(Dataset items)
┄┄┄┄┄┄

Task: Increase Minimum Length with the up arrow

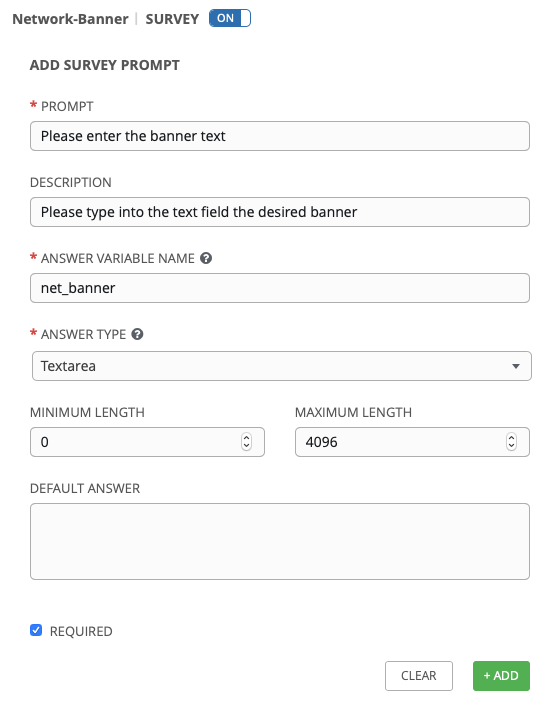Action: tap(246, 438)
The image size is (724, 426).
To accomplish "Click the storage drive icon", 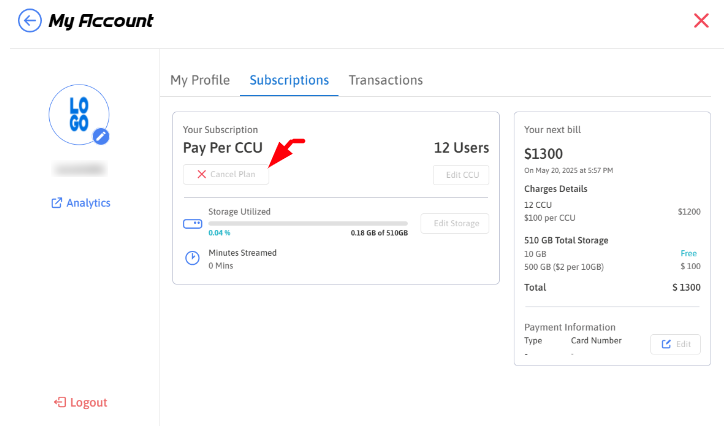I will coord(193,223).

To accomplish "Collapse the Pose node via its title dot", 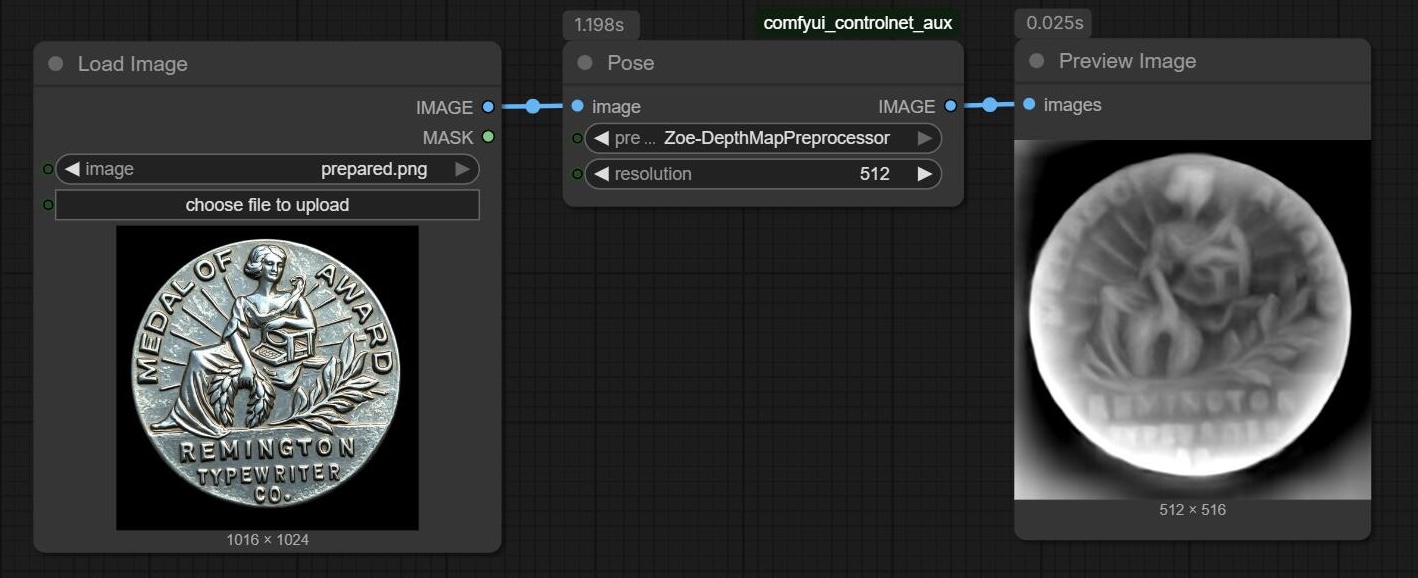I will click(585, 63).
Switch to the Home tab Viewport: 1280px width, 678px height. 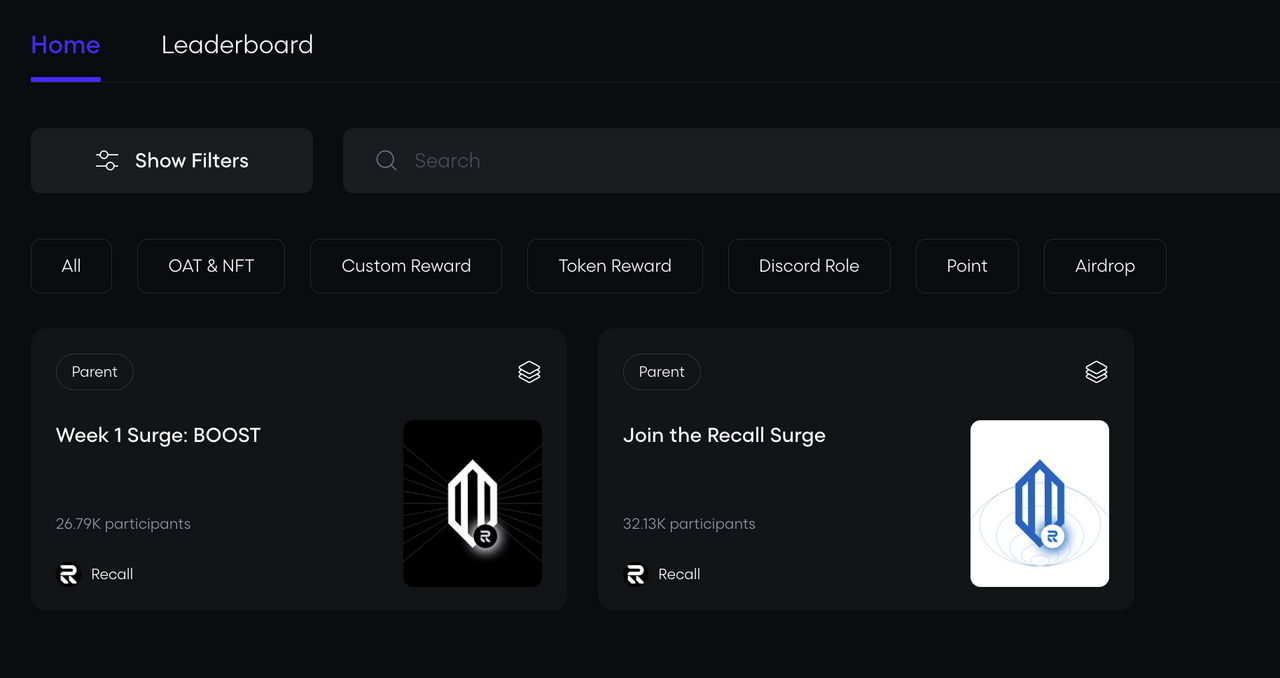[65, 45]
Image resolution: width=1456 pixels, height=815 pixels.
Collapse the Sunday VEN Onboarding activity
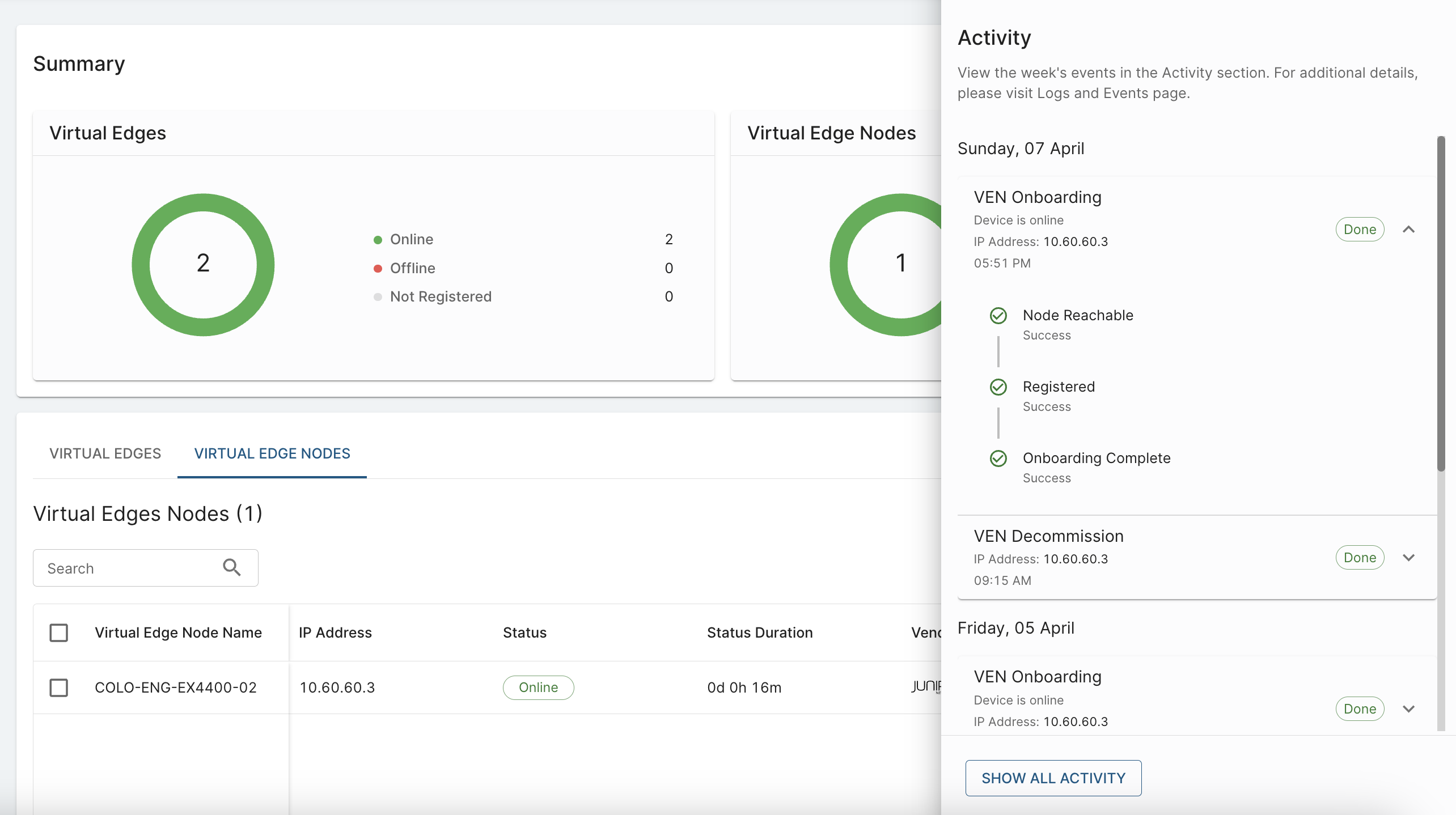(x=1408, y=230)
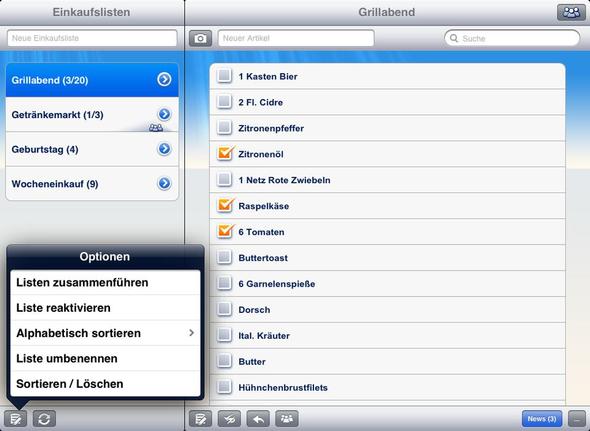Check the 1 Kasten Bier checkbox

point(225,76)
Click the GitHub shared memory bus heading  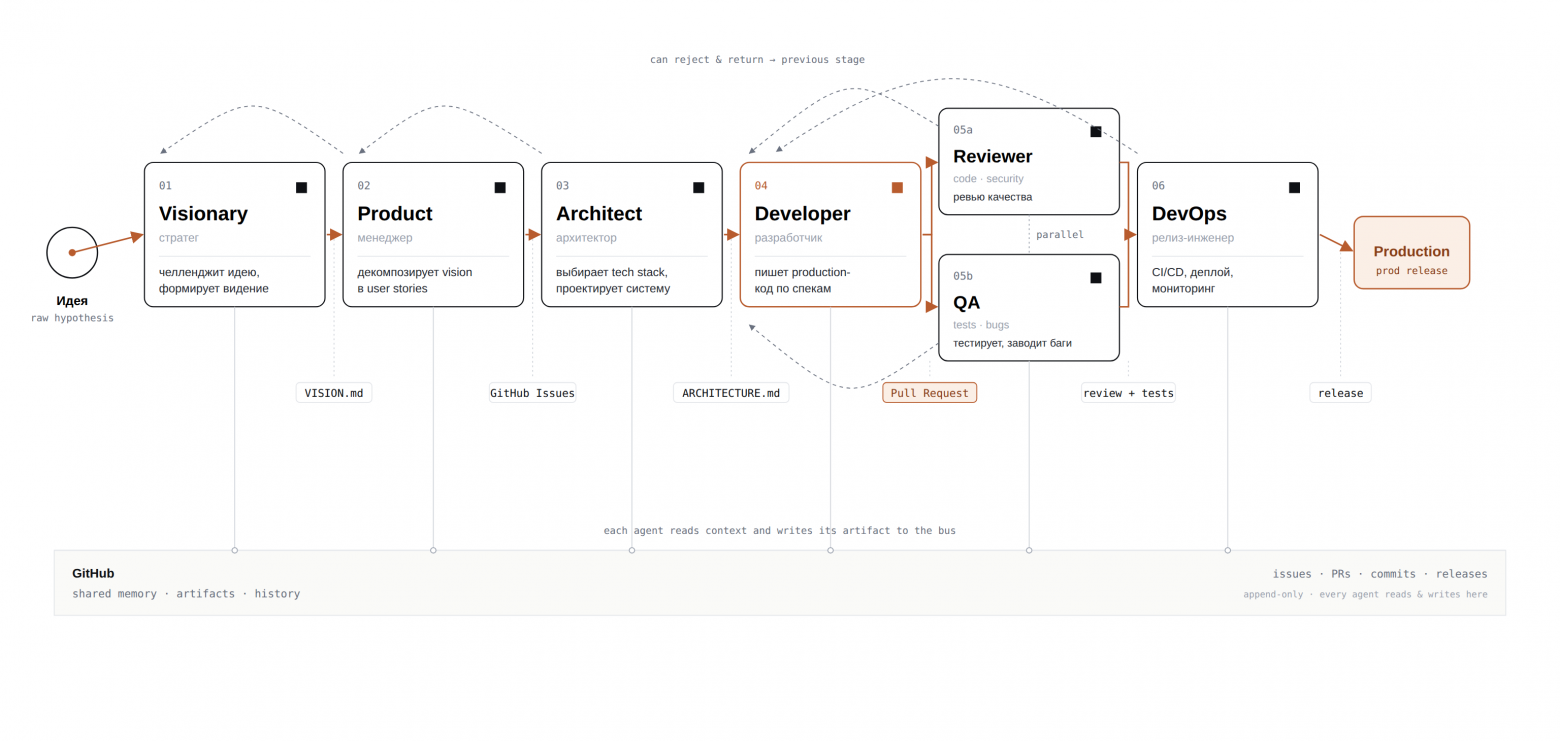(x=93, y=573)
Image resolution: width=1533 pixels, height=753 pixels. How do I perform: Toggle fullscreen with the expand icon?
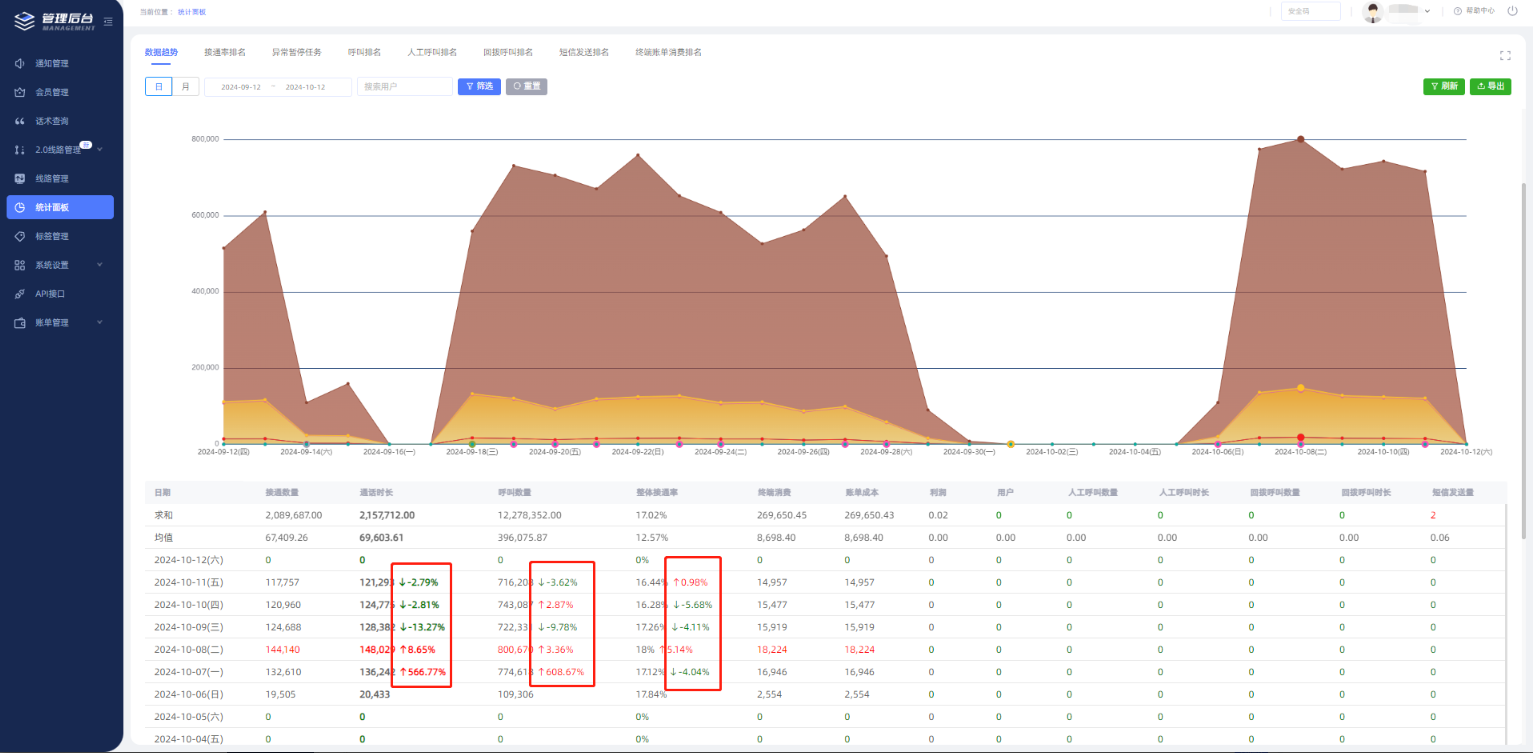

┄┄┄┄┄┄

## PROBLEM STATEMENT
Count the lines in the rows above that contain the string "pixels", treating uppercase and lowercase as different. Give only the number.

## TASK OUTPUT
2